祭りの喧騒が、WITH THE STYLE FUKUOKAのドアを閉めた瞬間に消えたこと。
外では太鼓の地響きのような音が鳴り響き、人々の熱気が渦巻いていた。けれど、アーバンリゾートの静寂に包まれた部屋に入った瞬間、世界から音が消え、心地よい「残響」だけが残った。間接照明の柔らかな光が部屋を包み、エアコンの冷気が汗ばんだうなじをなでる。ここだけが都市の喧騒から切り離された、私たちだけの秘密の聖域のように感じられた。

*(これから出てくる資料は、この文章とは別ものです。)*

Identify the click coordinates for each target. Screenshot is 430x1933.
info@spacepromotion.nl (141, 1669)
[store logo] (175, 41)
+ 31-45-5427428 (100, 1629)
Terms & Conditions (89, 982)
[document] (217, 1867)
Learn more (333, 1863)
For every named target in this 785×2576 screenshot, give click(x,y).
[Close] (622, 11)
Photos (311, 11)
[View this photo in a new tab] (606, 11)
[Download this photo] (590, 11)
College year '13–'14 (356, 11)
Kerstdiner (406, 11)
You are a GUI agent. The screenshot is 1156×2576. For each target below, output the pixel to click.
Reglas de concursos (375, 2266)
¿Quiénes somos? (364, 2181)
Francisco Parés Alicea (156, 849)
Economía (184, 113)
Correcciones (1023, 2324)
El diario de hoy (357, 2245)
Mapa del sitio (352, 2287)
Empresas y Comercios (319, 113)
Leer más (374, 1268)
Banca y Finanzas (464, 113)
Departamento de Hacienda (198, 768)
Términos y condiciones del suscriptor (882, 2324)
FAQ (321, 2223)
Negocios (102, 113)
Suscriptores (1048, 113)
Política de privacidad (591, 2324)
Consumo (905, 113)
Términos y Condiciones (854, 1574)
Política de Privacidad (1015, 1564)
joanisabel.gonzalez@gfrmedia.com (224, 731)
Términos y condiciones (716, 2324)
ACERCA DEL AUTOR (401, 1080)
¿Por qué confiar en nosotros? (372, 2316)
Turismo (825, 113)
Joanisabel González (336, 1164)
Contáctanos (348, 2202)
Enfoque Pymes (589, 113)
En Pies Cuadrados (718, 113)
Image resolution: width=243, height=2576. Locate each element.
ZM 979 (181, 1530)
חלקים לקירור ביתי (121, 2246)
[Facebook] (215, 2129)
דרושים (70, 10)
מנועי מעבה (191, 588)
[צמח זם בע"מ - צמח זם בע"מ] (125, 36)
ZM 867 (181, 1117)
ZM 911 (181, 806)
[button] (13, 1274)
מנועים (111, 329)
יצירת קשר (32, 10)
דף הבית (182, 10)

博多駅からホテルまで、わざと歩幅を緩めた7分間のリズム。
舗装された路面を叩くサンダルの乾いた音と、夜の闇に溶け込む屋台の醤油が焦げた香ばしい匂い。湿り気を帯びた夜風が、火照った頬を心地よく冷やしてくれる。急ぐ理由なんてどこにもなかった。ただ、この心地よい疲労感をもう少しだけ引き延ばしたいと、私たちはわざと遠回りをした。道端の街灯が作り出す長い影を追いかけながら、この夜が終わらないことを願っていた。

5年後の自分が、この記憶の封印を解いたとき

私たちはきっと、食べたものの名前や訪れた場所の順番は、夏の霧のように忘れているだろう。けれど、サウナ後の水風呂で皮膚がじりじりと震えた感覚や、深夜に誰かがこぼしたシャンパンの甘い香りは、ふとした瞬間に蘇るはずだ。記憶とは正確な記録ではなく、心地よい周波数の重なりのようなもの。祭りの喧騒という強い音が消えた後に、静かに残っていた私たちの笑い声。あの夏の夜の残響が、今の私たちを形作り、不器用な自分たちを愛おしく思い出させてくれるだろう。

冷えたシャンパンの黄金色の泡が、ゆっくりと消えていくのを眺めていた、あの静謐な時間。

  • 浴衣を着るなら、帯の結び方を事前に動画で予習しておくことを強くおすすめします。
  • チェックアウト後のラウンジで、あえて何もしない贅沢な時間を30分だけ作ってみてください。